Please repeat the records beneath this task exactly as they appear, but skip the images.

**Stored records:**
★ ★ ★ ★

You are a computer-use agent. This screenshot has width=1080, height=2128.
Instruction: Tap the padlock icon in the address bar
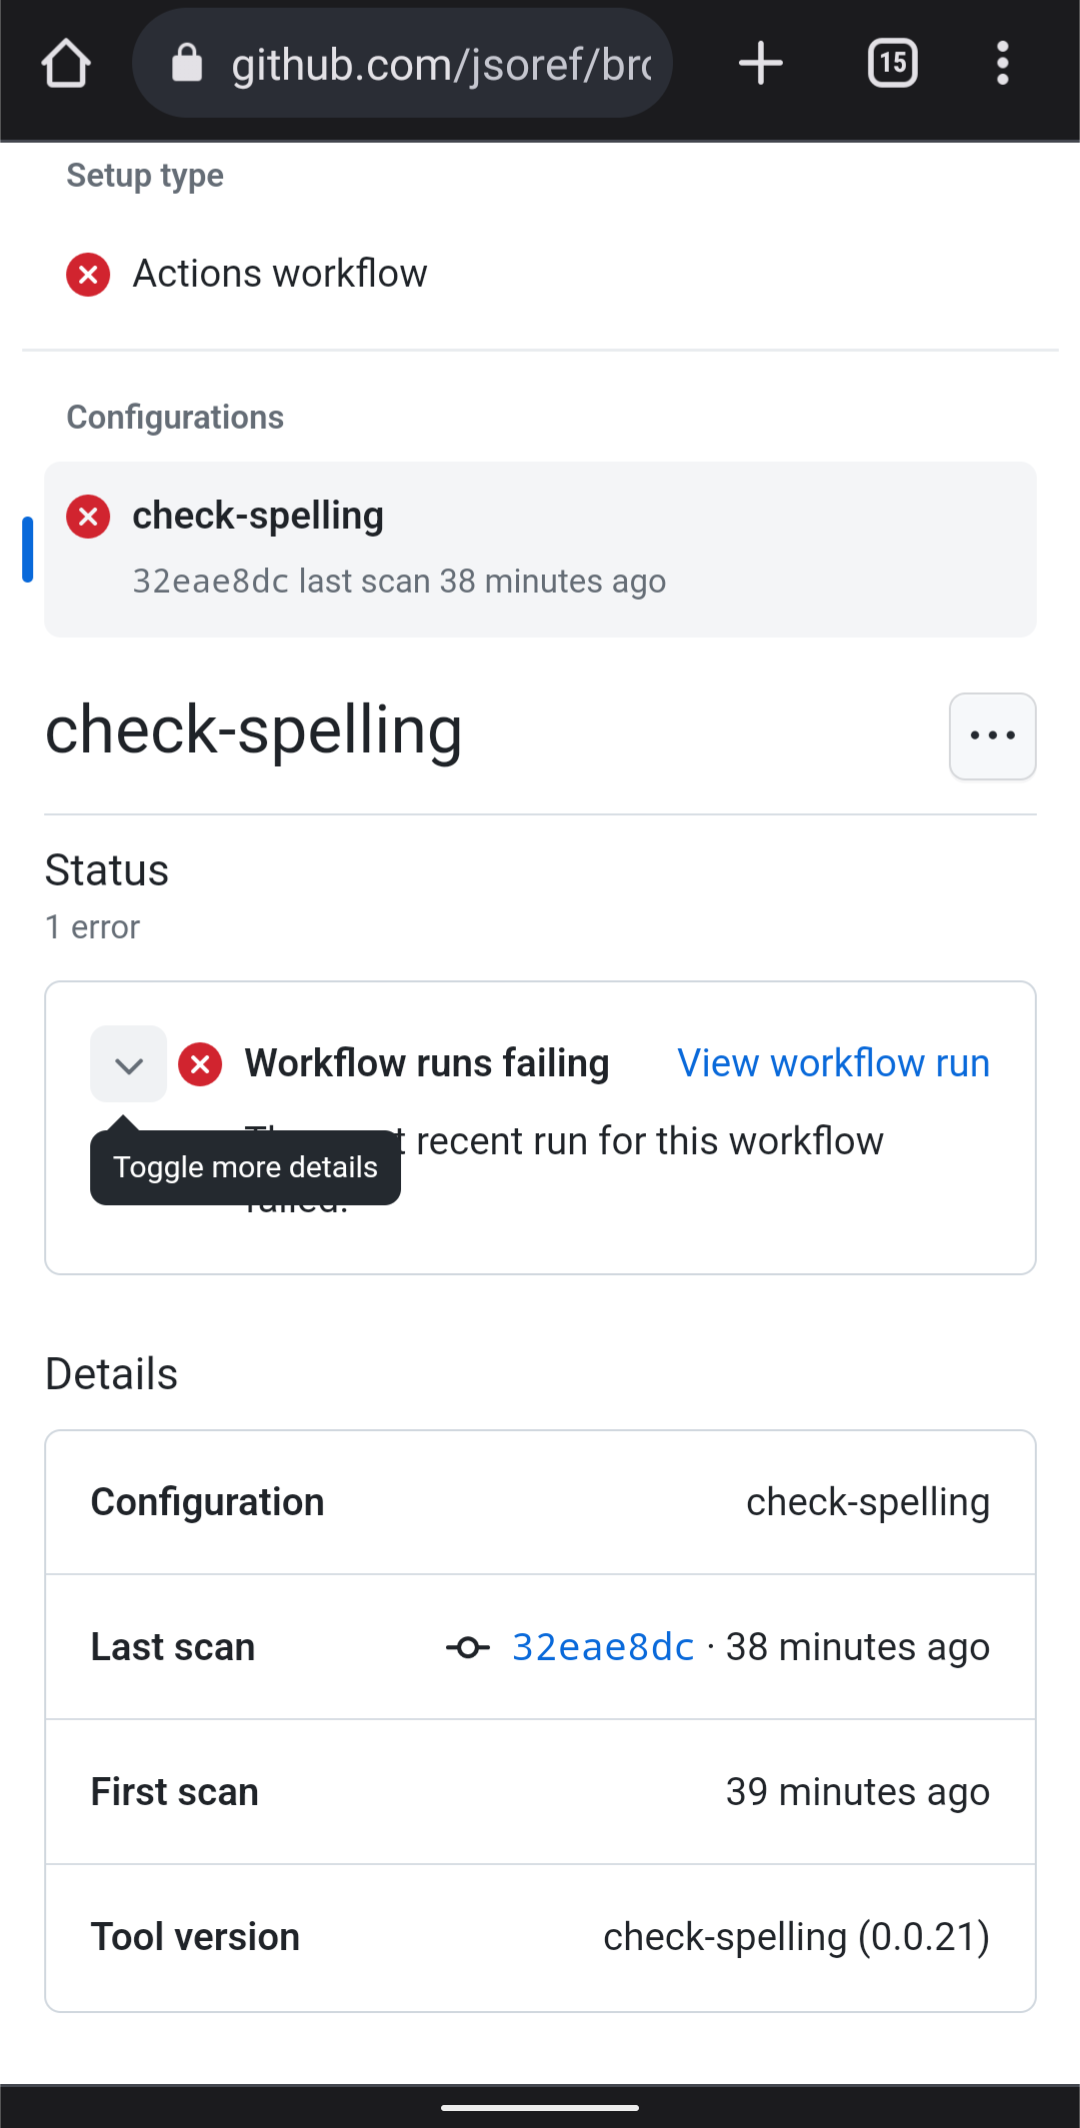[187, 63]
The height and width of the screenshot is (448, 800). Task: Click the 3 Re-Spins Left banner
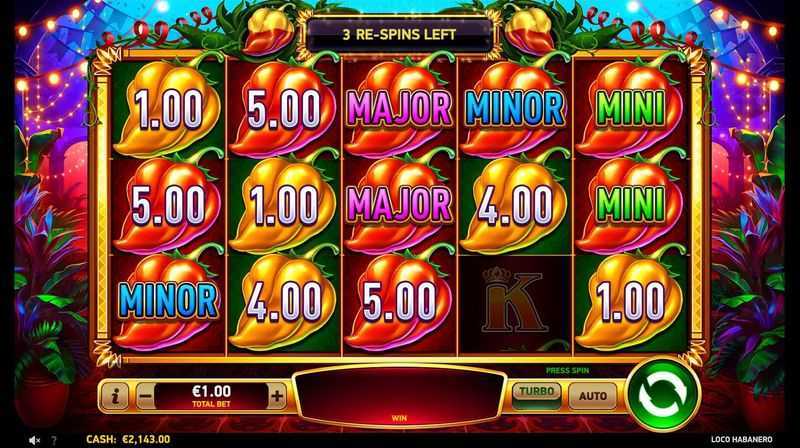pyautogui.click(x=399, y=35)
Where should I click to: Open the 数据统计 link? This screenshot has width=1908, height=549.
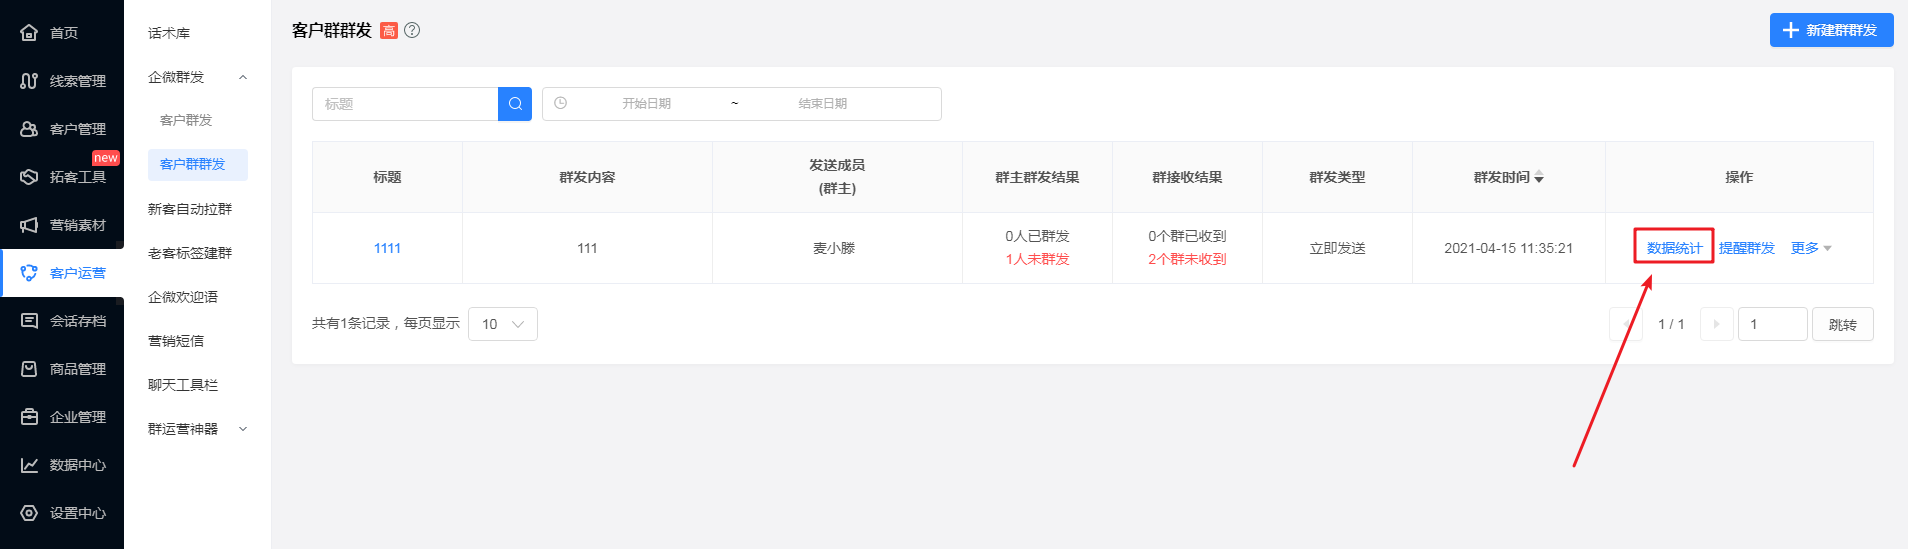(1674, 248)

★ ★ ★ ★

**Result:**
You are a computer-use agent. This screenshot has width=1080, height=2128.
Instruction: Tap the padlock icon in the address bar
[187, 63]
The height and width of the screenshot is (448, 800). Task: Click the 3 Re-Spins Left banner
pyautogui.click(x=399, y=35)
Where should I click to: Open the 数据统计 link? This screenshot has width=1908, height=549.
(1674, 248)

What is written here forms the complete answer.